寒双听到这,沉吟了片刻抬起头来死死盯着紫眮说:
“能问问您,这是为什么吗?”
紫眮终于在他问到这个问题转头向他看去,她的目光很柔和,但柔和之中却隐隐带着一丝说不出的苦涩,她就这样静静注视着眼前这个咄咄逼人的孩子说:
“因为这场誓约是关于几个聪明人擅自做出的决定。你苏叔叔他不是个聪明人,你父亲自然就没有选择他。”
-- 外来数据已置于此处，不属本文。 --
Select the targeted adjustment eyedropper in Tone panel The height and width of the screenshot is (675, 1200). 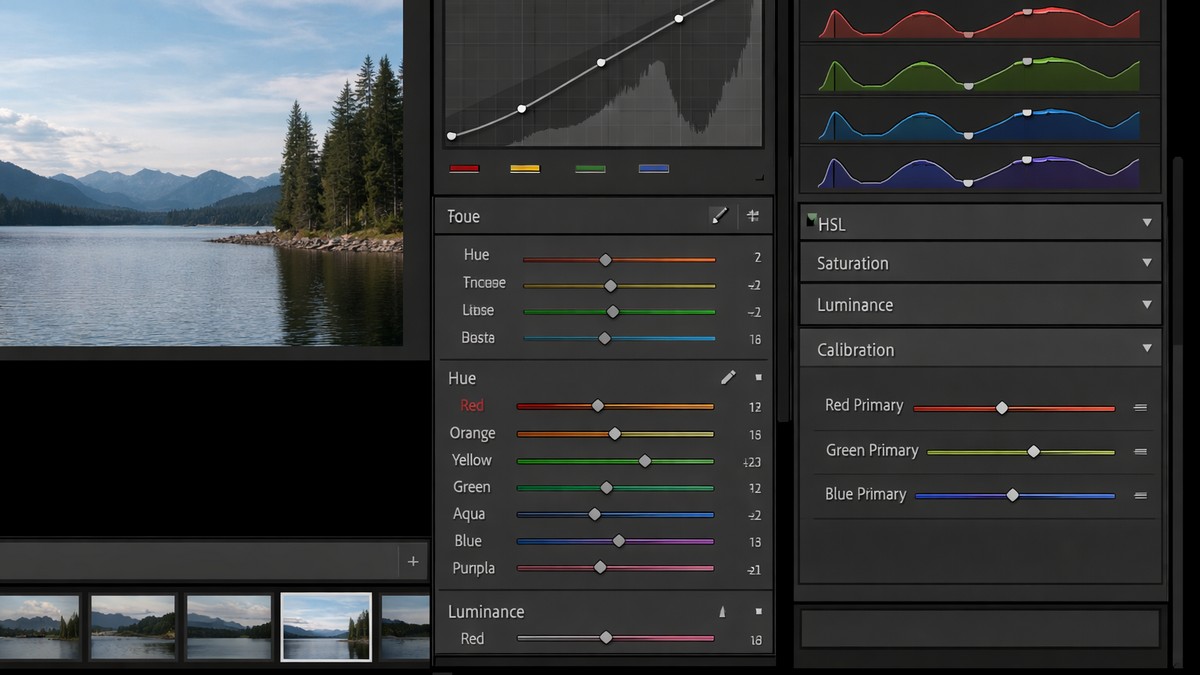719,216
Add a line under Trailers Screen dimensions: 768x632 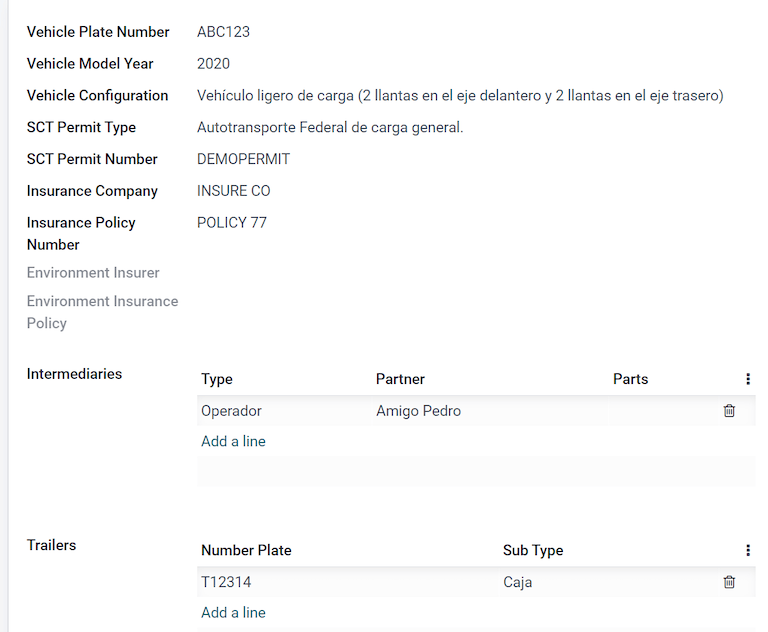[233, 612]
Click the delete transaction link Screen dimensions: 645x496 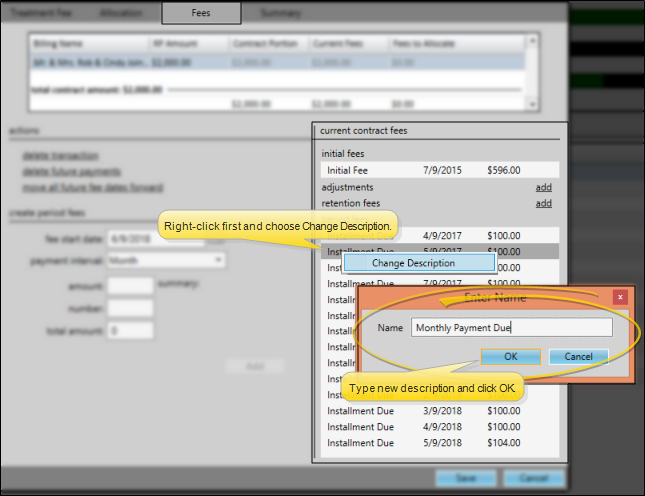(60, 155)
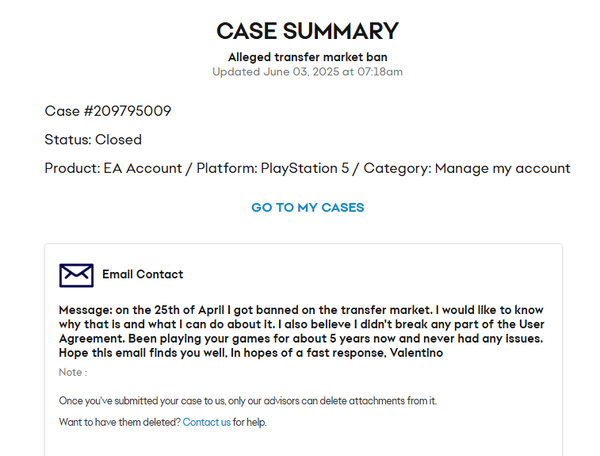Click the Platform: PlayStation 5 text
The height and width of the screenshot is (456, 600).
click(x=287, y=168)
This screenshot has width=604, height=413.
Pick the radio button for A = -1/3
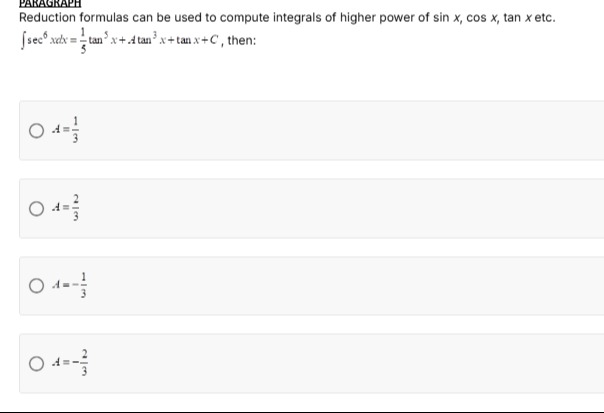(x=36, y=287)
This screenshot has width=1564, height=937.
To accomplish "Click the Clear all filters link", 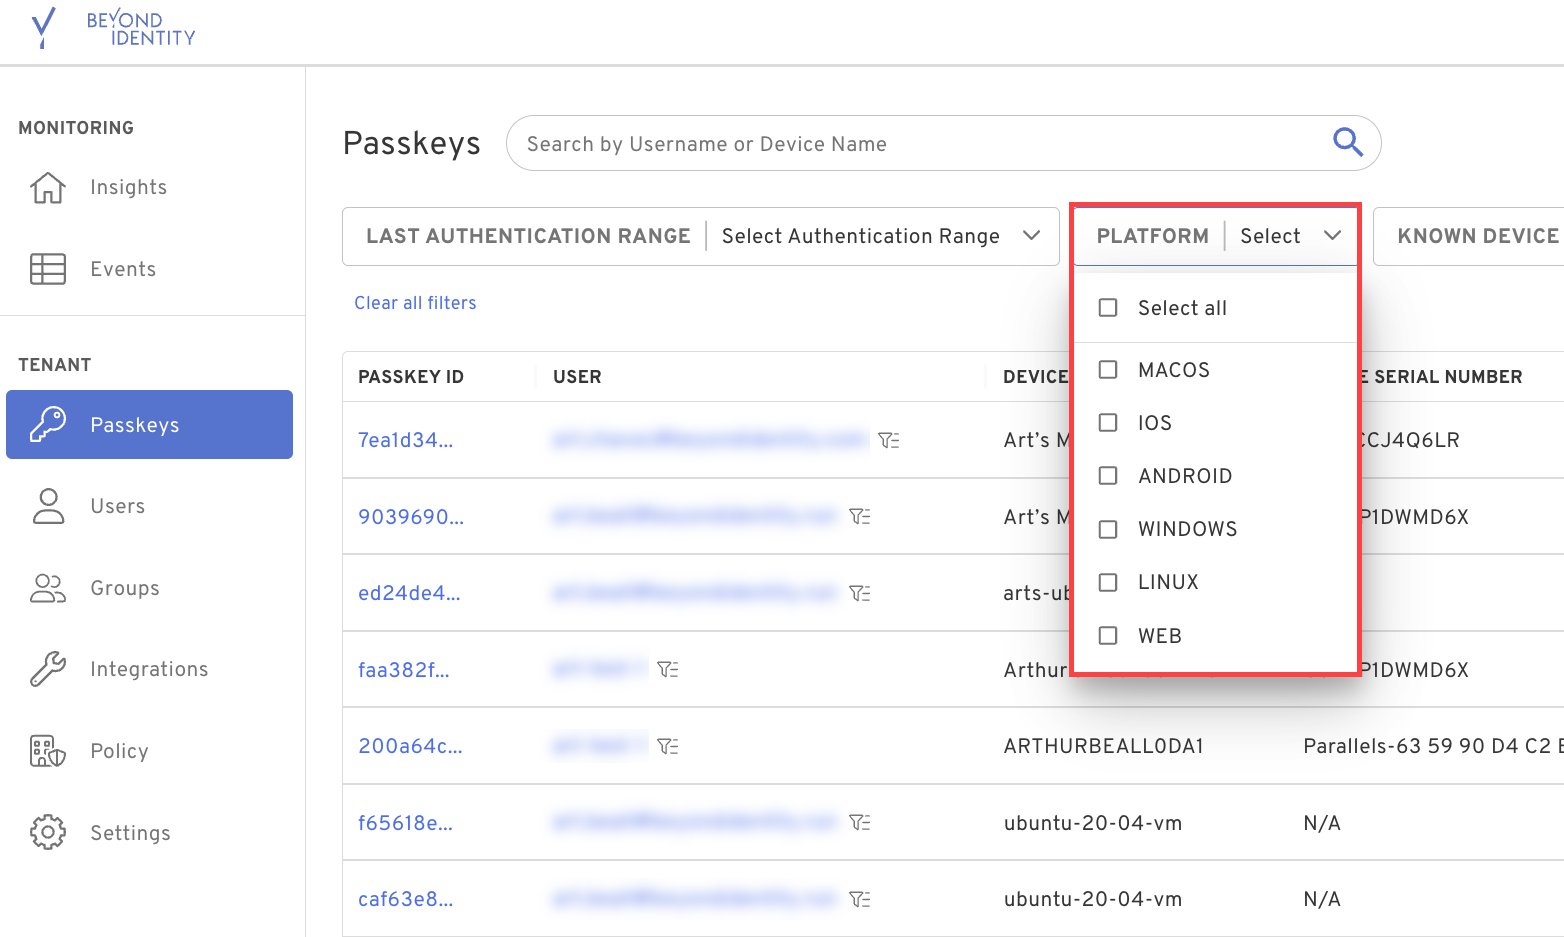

寒双一时沉默了下来,他下意识的攥紧了拳头,他就这样一言不发的和紫眮四目相识着,直到——
“在婶婶和父亲你们的心中,什么样的人才能被叫做聪明人呢?”
紫眮没有急于回答他这个问题,她只是柔柔微笑着看着眼前的孩子,直到寒双觉得也许她压根不会回答自己这个问题时:
“足够自私,并且能够舍得的人。”
“呵!”
寒双闻言,不由得是一声冷笑,他仿佛听到了这个世间最好笑的笑话般看着眼前的女人说:
“以您这样的评价标准,杀了我父亲的苏叔叔竟然还不是聪明人吗?”
紫眮面上柔柔的笑意终于在他这句话盛气凌人的质问中渐渐冰冷了下来,她就这样坐在椅中静静看着眼前的孩子,她一字一句慢慢说道:
“婶婶已经告诉你了关于寒二哥一案整个事件的前因后果。无论你接受也好,不接受也罢。有一点你要记清楚了,你苏叔叔若真是个如你我一般的聪明人,那当年会向你父亲开那一枪的人就一定不是他。”
寒双的眼神骤然凌厉,仿佛下半刻就要喷出火般向紫眮看去。
紫眮并没有回避他这如刀子一般的目光,她的神色虽然沉寂,但隐隐看去竟是比寒双的眼神还要冷上那么几分,她看着寒双一字一句说:
“倘若换做你我,绝不会傻里傻气的去背这么个重担上身。倘若换做你我,即便当时我们袖手旁观了,旁人难道还能指责我们什么不是吗?”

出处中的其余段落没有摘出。